• [Your objective]
Which lines below fall between the one containing "The width and" and the one containing "Toggle the Active automation switch"? Repeat them exactly, counting both of those lines, and add nothing else.

• [Excerpts from a dataset]
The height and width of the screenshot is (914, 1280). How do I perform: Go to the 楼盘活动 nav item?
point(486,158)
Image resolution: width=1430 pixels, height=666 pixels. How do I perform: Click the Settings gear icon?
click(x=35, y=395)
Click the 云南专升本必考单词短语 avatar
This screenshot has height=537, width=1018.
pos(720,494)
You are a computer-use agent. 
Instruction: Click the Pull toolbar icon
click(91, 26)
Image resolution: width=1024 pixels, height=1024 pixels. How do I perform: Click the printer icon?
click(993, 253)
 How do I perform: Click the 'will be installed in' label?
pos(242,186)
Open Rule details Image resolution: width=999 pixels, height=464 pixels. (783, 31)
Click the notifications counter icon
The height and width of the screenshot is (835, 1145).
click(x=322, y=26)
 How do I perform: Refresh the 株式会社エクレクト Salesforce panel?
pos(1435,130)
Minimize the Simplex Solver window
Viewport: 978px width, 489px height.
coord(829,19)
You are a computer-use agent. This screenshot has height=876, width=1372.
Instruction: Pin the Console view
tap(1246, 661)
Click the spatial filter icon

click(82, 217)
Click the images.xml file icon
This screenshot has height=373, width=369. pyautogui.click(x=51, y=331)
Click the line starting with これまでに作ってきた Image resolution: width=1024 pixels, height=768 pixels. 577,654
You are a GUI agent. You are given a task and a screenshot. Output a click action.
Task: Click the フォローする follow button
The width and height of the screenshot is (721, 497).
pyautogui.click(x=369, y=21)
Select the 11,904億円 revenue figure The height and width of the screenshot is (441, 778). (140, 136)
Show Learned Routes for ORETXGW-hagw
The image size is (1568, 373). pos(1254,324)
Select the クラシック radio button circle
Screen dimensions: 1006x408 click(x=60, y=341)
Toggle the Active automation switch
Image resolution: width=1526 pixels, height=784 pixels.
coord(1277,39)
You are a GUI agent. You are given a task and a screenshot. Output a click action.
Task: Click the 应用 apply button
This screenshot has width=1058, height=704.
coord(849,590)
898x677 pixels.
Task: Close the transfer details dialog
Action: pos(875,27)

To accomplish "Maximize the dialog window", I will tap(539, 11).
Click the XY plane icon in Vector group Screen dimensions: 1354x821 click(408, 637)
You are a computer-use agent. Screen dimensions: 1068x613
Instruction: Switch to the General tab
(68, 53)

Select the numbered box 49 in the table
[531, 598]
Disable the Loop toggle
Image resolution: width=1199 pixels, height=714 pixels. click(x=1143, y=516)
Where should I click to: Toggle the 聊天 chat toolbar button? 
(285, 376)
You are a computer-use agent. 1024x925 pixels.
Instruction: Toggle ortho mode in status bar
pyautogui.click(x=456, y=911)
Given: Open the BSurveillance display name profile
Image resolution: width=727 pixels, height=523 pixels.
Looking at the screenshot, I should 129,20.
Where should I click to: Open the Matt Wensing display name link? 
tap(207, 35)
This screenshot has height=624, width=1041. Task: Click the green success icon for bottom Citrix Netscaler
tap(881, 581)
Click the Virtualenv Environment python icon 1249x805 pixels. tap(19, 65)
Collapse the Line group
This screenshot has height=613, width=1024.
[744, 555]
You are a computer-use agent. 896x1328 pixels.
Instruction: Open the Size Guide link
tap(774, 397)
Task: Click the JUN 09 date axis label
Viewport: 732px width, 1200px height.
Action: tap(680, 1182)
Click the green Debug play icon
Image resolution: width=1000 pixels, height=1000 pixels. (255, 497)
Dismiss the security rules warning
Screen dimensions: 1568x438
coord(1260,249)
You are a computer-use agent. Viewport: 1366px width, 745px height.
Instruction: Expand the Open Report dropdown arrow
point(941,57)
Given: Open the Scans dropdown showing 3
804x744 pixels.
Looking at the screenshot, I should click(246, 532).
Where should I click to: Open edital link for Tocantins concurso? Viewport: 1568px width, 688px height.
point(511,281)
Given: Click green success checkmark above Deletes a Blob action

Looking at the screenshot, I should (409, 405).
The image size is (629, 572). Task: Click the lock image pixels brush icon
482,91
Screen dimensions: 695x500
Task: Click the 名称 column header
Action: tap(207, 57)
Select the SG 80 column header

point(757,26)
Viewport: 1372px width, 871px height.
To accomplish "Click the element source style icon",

• [Expected output]
The width and height of the screenshot is (721, 497).
pyautogui.click(x=369, y=21)
Select the 11,904億円 revenue figure The height and width of the screenshot is (441, 778). (140, 136)
Show Learned Routes for ORETXGW-hagw
The image size is (1568, 373). pos(1254,324)
Select the クラシック radio button circle
Screen dimensions: 1006x408 click(x=60, y=341)
Toggle the Active automation switch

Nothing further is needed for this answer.